— DOCUMENT SEGMENT —
Healthy Gulf attended a hearing in Jones County Circuit Court back in 2014 on the issue of groundwater pollution due to spills at an active oilfield waste injection well in a neighborhood on the outskirts of Laurel, Mississippi. Mrs. Deidra Baucum lives next door to the injection well and suffers from a kind of cancer that can be caused by the kinds of toxic pollutants found in the waste drilling fluids that have been injected into the well next door to her home. Her lawsuit seeks to link her health damage to Petro Harvester’s waste water well 36-13 No. 1.
It’s taken several years for her suit for damages to advance, partly because the company that runs the well has tried to keep her case in front of the Mississippi Oil and Gas Board instead of letting it be heard by Circuit Court in Jones County. Deidra is still fighting the cancer, and is still fighting in court. Over the last few months some new pieces of the lawsuit puzzle fell into place: a ruling by the Mississippi Supreme Court, and the results of groundwater testing done for Ms. Baucum on her property, by Allen Engineering, a consultant with offices in Ridgeland and Meridian. A recent news story from WDAM-TV in Hattiesburg covered Mrs. Baucum’s suit.
The water from the sampling well drilled on her land by Allen Engineering revealed that at a depth of 30 feet and at a distance of only 100 feet from the Petro Harvester well, radium, benzene, mercury, beryllium, and barium were detected at levels well above the Environmental Protection Agency’s (EPA) maximum concentration levels (MCL) for drinking water. Chlorides (salts) were also elevated and the pH was 4.06 (very acidic) in the sampled water. It is fairly clear from historic photographs of the well site that spillage occurred onto the ground. Oilfield drilling fluids often contain salt, metals, and hydrocarbons and are sometimes radioactive. It’s pretty clear where the pollution on Mrs. Baucum’s property originated. The oilfield waste injection zones are several thousand feet below the surface, but a test well 100 feet away that captured these toxic substances at 30 feet below ground seems to indicate spillage at the injection wellhead. The Mississippi Oil and Gas Board and the Mississippi Department of Environmental Quality together regulate the disposal of used drilling fluids from oil and gas operations. Clearly, these agencies were not watching what was going on in this Laurel neighborhood at Petro Harvester well 36-13 No.1.
The Mississippi Supreme Court ruled in September that Mrs. Baucum did not have to present her damage claims to the Mississippi Oil and Gas Board, but could proceed in Jones County Circuit Court. Despite this, Petro Harvester, through its attorneys, maintains that Mrs. Baucum’s damage issues should be handled by the state board. Ignoring the Supreme Court is a bold delaying tactic.
The current operator has not injected waste into the well since 2016. However when waste operations were active from 1996 to 2015, operators frequently injected the maximum fracture pressure, (the maximum pressure above which the well’s confining strata could be fractured) or recorded no injection pressure at all.
Amazingly, Petro Harvester, the company that manages the injection well next to Mrs. Baucum’s property has applied for a permit with the Mississippi Oil and Gas Board to increase the fluid pressures for the well, from 682 pounds per square inch (psi) to 857 psi. For a well with a history of operation problems, the Board shouldn’t take actions to make things worse.
State agency boards like the Oil and Gas Board and the MDEQ Permit Board are set up by Legislative statutes and are part of the executive branch of government. Their members either serve the Governor as state agency employees or are selected by him from the private sector and placed in board seats. In Mississippi, agency boards invariably find a way to protect the industries they’re meant to regulate and have a consistent record of not being accountable to people who must live with the results of pollution from the regulated industries. These boards deal with complex information (engineering, geology and chemistry) in permitting matters that affect people’s health and property value and should protect residents who live near regulated industries – but that’s not how they function. Their decisions can lack compassion, fail to create remedies to difficult problems, and often reveal a sense of denial that they live in the same world as everyone else. In the Laurel case, for instance, the board members aren’t trying to imagine what it’s like to live next door to one of the injection wells they’ve permitted and are supposed to control.

— TASK A —
Do the following statements agree with the article on the Laurel injection well? Answer yes or no for each, quoting the deciding words: (i) The Mississippi Supreme Court ruled that Mrs. Baucum could pursue her damage claims in Jones County Circuit Court. (ii) Waste was injected into the well after 2016. (iii) The water sampled on her property had a pH of 4.06.
— TASK B —
According to the article on the Laurel injection well, what change in fluid pressure has Petro Harvester asked the Mississippi Oil and Gas Board to permit?

[Screenshot grounding data]

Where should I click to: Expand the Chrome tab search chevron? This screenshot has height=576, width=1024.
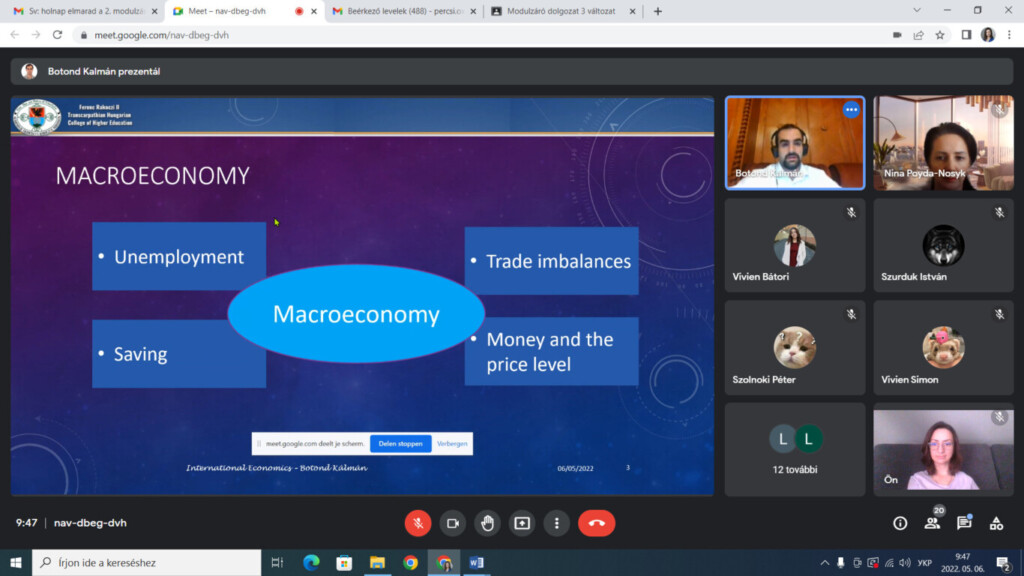tap(917, 11)
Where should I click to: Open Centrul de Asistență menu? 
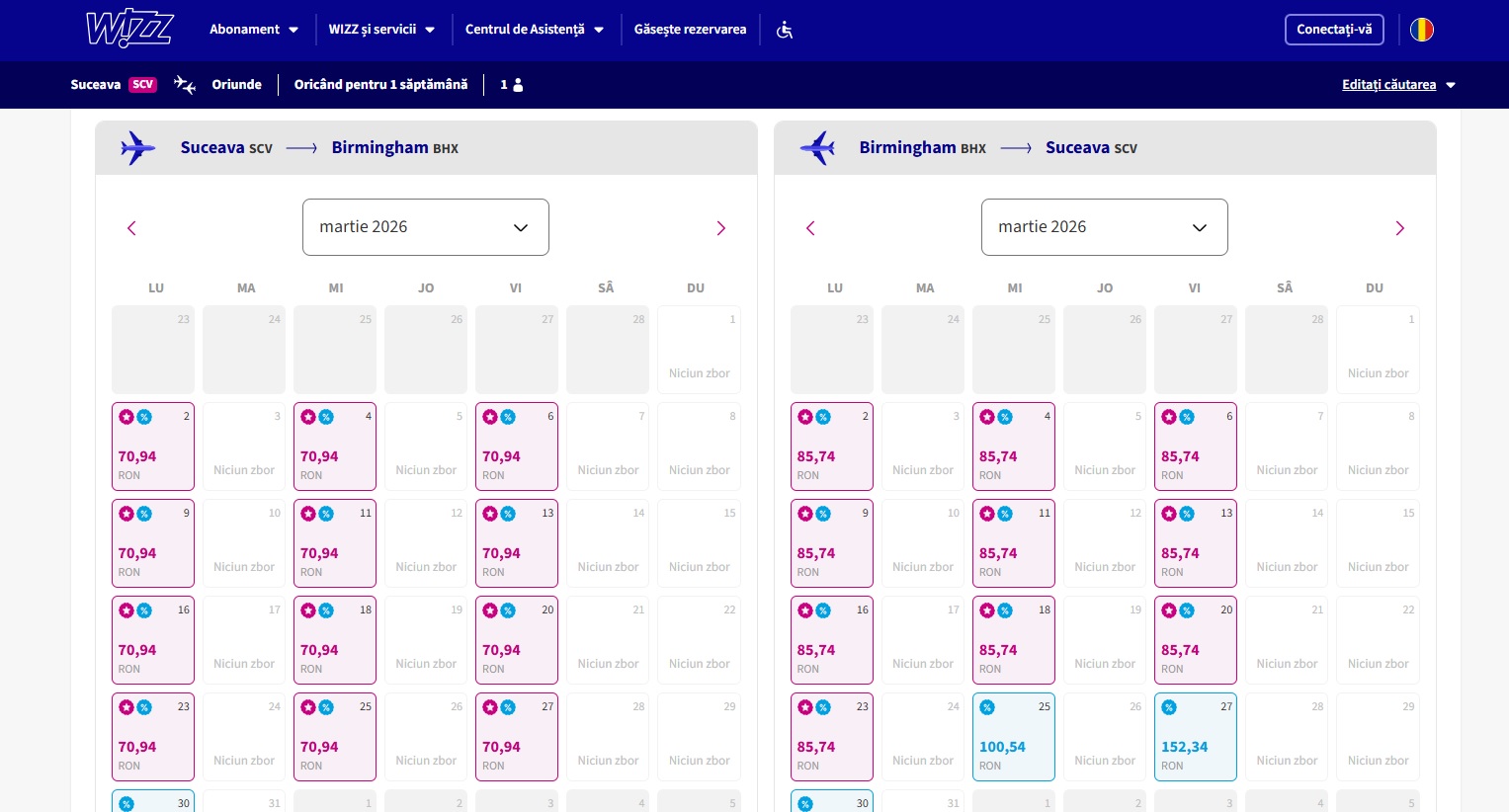534,30

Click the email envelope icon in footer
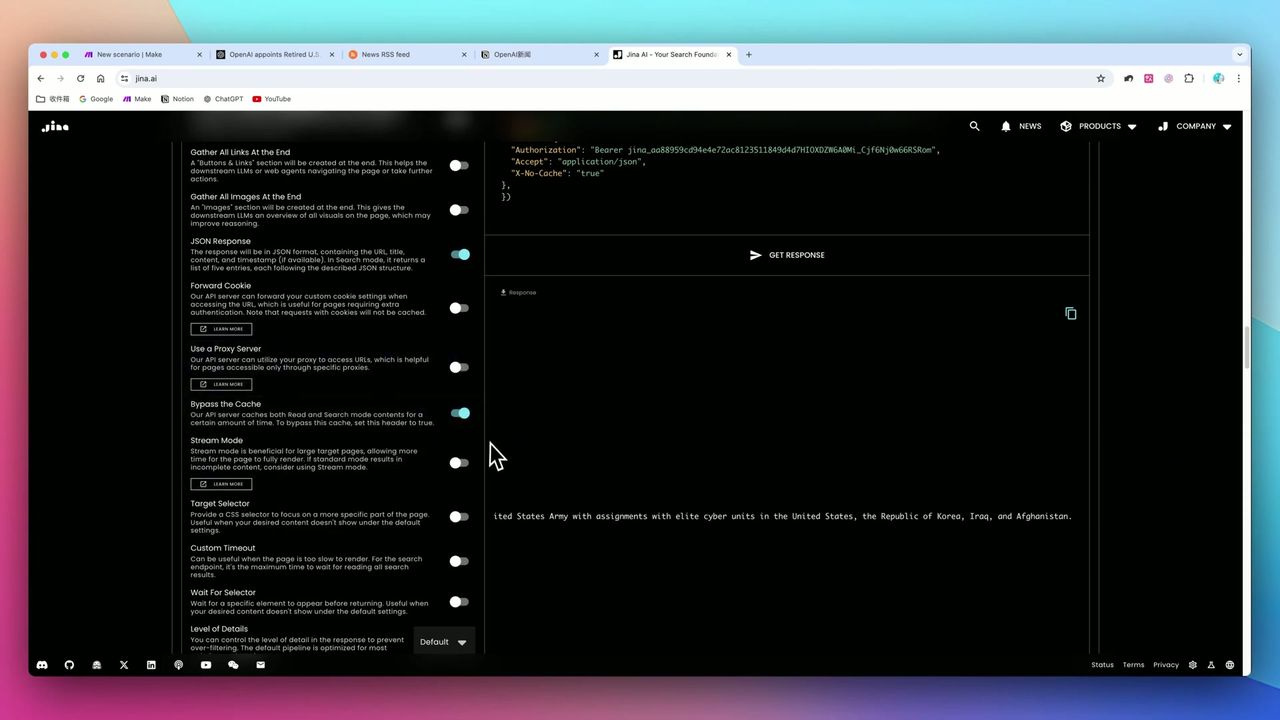[x=260, y=665]
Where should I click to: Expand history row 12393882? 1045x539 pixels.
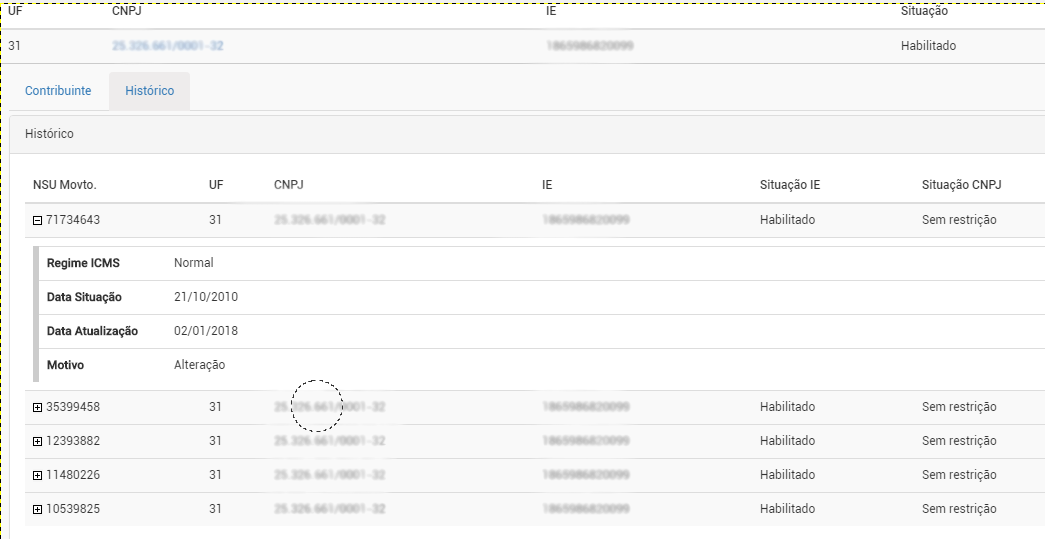(x=38, y=441)
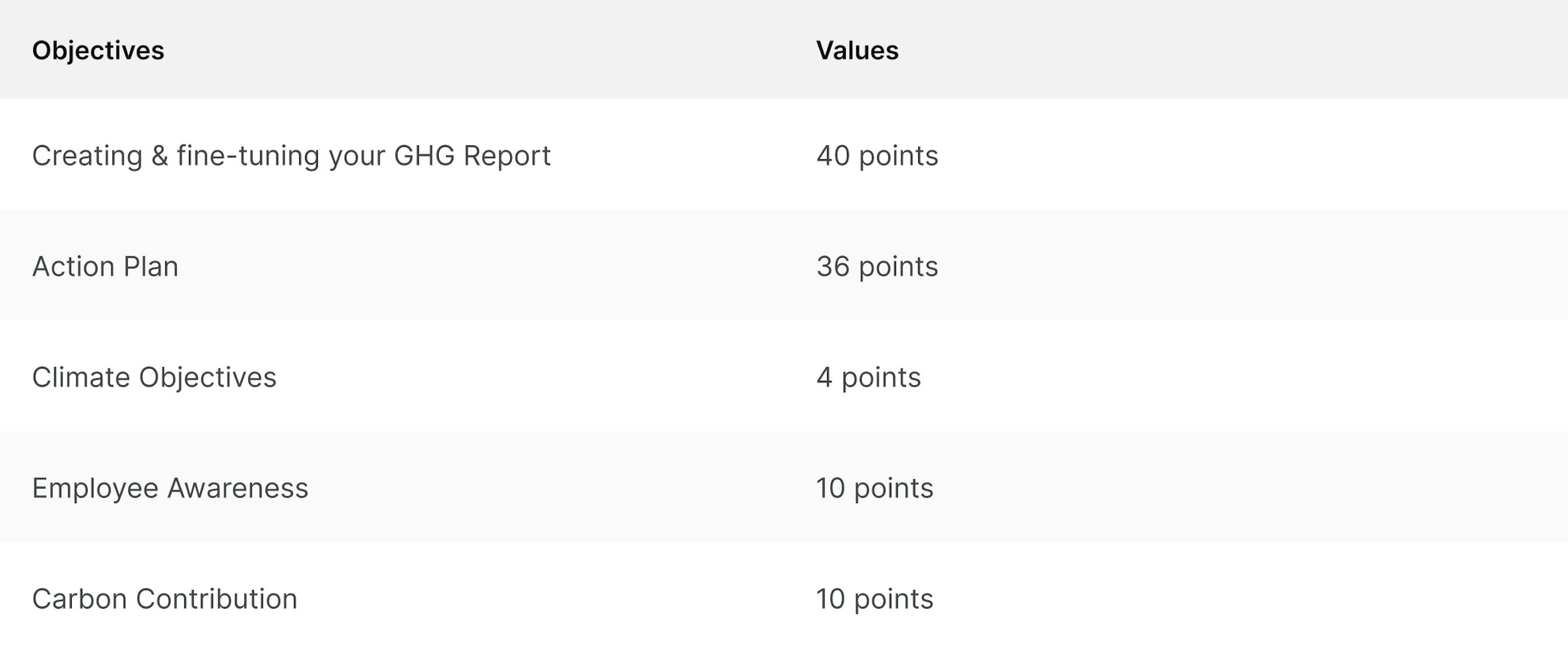
Task: Click the number 36 in the Values column
Action: (x=832, y=266)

— TASK OUTPUT A —
(i) Yes: "but could proceed in Jones County Circuit Court"
(ii) No: "The current operator has not injected waste into the well since 2016."
(iii) Yes: "the pH was 4.06 (very acidic) in the sampled water"

— TASK OUTPUT B —
An increase from 682 pounds per square inch (psi) to 857 psi.